(Pixel coordinate grounding data)
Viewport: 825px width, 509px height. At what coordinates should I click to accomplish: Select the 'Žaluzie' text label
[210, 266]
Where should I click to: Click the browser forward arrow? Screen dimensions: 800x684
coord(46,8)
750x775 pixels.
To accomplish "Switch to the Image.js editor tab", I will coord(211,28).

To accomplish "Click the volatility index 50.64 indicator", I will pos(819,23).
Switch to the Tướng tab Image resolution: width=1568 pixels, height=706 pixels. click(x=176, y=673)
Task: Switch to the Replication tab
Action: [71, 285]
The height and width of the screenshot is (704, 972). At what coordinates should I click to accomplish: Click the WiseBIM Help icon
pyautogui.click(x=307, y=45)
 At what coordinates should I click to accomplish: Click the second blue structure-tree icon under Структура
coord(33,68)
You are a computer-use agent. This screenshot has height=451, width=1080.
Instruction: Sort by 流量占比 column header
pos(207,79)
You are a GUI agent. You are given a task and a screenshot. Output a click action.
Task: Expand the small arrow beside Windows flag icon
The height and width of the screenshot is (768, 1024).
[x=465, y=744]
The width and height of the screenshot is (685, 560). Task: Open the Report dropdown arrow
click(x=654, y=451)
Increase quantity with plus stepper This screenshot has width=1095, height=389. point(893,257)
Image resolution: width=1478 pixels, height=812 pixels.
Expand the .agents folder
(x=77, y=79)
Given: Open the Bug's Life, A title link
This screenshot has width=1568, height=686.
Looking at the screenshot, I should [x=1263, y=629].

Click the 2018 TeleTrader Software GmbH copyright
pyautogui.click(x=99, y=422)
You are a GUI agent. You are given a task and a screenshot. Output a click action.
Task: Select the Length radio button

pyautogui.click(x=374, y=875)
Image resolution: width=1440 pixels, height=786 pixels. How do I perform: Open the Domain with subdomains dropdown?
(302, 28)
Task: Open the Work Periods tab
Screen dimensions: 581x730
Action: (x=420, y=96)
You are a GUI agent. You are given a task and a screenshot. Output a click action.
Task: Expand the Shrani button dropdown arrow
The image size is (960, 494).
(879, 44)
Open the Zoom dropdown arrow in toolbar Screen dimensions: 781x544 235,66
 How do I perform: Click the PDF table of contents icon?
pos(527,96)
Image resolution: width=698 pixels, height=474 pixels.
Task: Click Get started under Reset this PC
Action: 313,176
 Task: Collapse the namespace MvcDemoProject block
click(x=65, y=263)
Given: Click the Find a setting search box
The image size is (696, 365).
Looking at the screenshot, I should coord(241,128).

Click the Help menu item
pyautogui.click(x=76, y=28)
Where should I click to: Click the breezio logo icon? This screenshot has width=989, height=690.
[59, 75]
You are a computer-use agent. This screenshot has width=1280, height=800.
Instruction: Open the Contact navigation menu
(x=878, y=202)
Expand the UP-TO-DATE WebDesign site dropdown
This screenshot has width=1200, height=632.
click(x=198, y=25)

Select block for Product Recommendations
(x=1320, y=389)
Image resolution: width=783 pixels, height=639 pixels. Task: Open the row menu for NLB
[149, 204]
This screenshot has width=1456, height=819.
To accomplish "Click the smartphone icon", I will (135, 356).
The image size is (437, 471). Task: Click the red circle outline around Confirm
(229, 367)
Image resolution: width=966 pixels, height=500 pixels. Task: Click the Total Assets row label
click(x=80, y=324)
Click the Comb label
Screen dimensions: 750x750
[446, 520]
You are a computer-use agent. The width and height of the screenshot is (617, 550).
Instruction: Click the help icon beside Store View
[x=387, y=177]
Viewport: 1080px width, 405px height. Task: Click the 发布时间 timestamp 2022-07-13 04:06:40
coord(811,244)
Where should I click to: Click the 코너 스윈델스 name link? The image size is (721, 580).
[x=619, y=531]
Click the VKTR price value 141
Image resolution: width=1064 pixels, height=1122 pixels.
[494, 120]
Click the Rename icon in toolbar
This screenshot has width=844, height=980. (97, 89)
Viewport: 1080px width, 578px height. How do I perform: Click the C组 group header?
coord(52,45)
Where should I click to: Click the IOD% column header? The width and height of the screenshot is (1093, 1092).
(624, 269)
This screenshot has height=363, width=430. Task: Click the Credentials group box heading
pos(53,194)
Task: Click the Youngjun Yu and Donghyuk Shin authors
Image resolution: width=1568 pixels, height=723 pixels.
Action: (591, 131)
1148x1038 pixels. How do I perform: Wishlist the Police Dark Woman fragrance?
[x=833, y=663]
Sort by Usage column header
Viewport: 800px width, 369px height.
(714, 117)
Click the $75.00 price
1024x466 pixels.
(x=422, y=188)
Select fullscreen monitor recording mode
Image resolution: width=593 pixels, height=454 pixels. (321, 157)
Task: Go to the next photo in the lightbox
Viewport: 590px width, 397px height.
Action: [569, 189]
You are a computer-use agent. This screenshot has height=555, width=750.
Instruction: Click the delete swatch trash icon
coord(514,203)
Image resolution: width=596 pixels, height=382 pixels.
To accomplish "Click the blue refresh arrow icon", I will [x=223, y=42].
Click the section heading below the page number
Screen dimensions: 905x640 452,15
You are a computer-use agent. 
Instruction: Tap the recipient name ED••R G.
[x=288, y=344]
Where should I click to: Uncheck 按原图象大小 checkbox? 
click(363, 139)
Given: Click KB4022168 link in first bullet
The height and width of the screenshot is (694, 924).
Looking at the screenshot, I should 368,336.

## AIM OF THE EXERCISE
Among the records above, extract exactly the lines from the line with "Image resolution: width=1478" to the line with "Open the Zoom", both lines included, and leave out the rest.

## WORKED SOLUTION
Image resolution: width=1478 pixels, height=812 pixels.
Expand the .agents folder
(x=77, y=79)
Given: Open the Bug's Life, A title link
This screenshot has width=1568, height=686.
Looking at the screenshot, I should [x=1263, y=629].

Click the 2018 TeleTrader Software GmbH copyright
pyautogui.click(x=99, y=422)
You are a GUI agent. You are given a task and a screenshot. Output a click action.
Task: Select the Length radio button

pyautogui.click(x=374, y=875)
Image resolution: width=1440 pixels, height=786 pixels. How do I perform: Open the Domain with subdomains dropdown?
(302, 28)
Task: Open the Work Periods tab
Screen dimensions: 581x730
Action: (x=420, y=96)
You are a GUI agent. You are given a task and a screenshot. Output a click action.
Task: Expand the Shrani button dropdown arrow
The image size is (960, 494).
(879, 44)
Open the Zoom dropdown arrow in toolbar Screen dimensions: 781x544 235,66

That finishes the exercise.